- **EXERCISE DIRECTIONS**: For this exercise, return exactly the lines of the material below that begin at the one with "Task: Click the" and stop after the one with "Viewport: 756px width, 539px height.".

- **DATA LISTING**:
§

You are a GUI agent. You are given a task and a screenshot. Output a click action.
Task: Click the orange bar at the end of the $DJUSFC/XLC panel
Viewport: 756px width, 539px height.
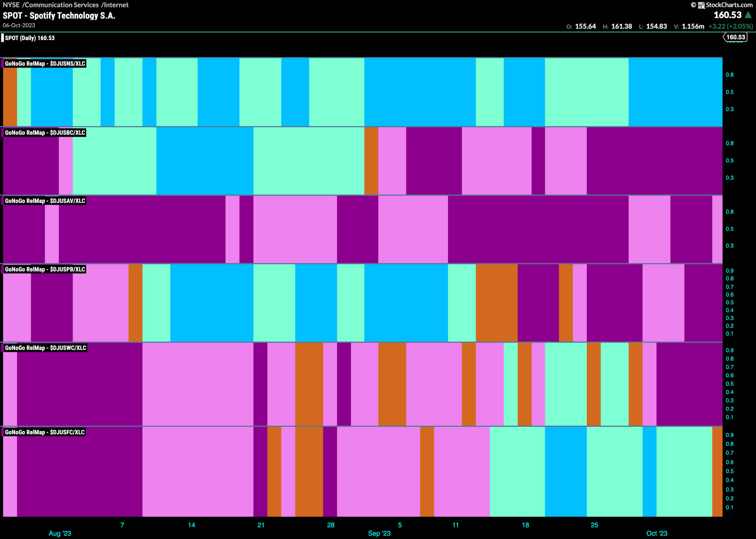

§

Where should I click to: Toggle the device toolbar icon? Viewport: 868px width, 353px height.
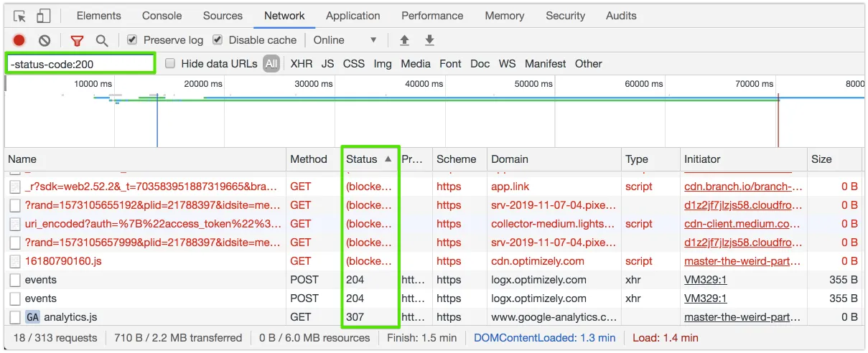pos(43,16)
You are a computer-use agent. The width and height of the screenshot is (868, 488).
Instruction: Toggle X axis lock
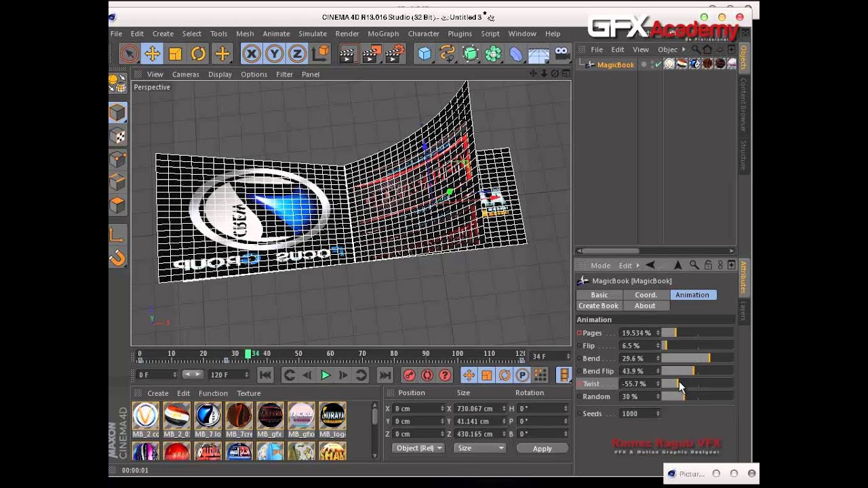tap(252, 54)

§

- **EXERCISE RESPONSE**:
Task: Click the orange bar at the end of the $DJUSFC/XLC panel
Viewport: 756px width, 539px height.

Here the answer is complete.